Programme
Friday, 29 November 2019
2 – 8:15 pm
The Namibian Case
In Cooperation with the European Center for Constitutional and Human Rights (ECCHR)
2 – 2:30 pm, Pariser Platz, Plenary Hall
WELCOME
Johannes Odenthal (Director of Programming, Akademie der Künste, Germany) – with a short introduction of the artistic photo documentary of Ixmucané Aguilar
Wolfgang Kaleck (General Secretary, European Center for Constitutional and Human Rights, ECCHR, Germany)
Wolf Iro (Head of Culture Department, Goethe-Institut, Munich Head Office, Germany)
2:30 – 3:15 pm, Pariser Platz, Plenary Hall
KEYNOTE
Joshua Castellino (Professor of Law & Dean of the School of Law at Middlesex University, UK)
Sima Luipert (Deputy Chairperson of the Nama Traditional Leaders Association Technical Committee
on Genocide, Namibia)
3:15 – 5 pm, Pariser Platz, Plenary Hall
PANEL I
Addressing Colonial Injustice through the Law
Ida Hoffmann (Chairperson, Nama Genocide Technical Committee, Namibia)
Alexandra Kemmerer (Senior Research Fellow and Academic Coordinator, Max Planck Institute for Comparative Public Law and International Law, Germany)
John Nakuta (Human Rights and Administrative Law Lecturer, University of Namibia / Media Ombudsperson, Namibia)
Moderation: Judith Hackmack (Lawyer, ECCHR, Germany)
The military operation of the German Schutztruppe against the Ovaherero and Nama is widely recognized as the first genocide of the 20th century.

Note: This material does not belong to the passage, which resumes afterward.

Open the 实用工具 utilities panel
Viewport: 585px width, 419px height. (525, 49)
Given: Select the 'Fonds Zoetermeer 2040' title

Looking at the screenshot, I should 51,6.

Even today, it raises fundamental questions of (in-)justice. In the present-day debate of how to address colonial crimes, legal arguments are made by all sides. Most people have come to acknowledge that colonial patterns persist in international law. But how can and should the legal debate deal with the topic of colonialism? How can questions of injustice be addressed within the law? And what do we need to finally decolonize the law?
5:30 pm, Pariser Platz, Black Box
VISITING
Isabel Tueumuna Katjavivi: They tried to bury us, 2018/2019
Multimedia Installation
6 – 7:30 pm, Pariser Platz, Plenary Hall
PANEL II
Living Memories – Artistic Positions and Memory Politics
Isabel Tueumuna Katjavivi (Visual Artist, Namibia)
Trixie Munyama (Dancer, Performer, Choreographer and Teacher, Namibia)
Moderation: Johannes Odenthal
Cultural memory is a central theme for postcolonial discourses, but above all for the active emancipation from predominant conditions. Hegemonic structures have suppressed or tried to destroy cultural identities.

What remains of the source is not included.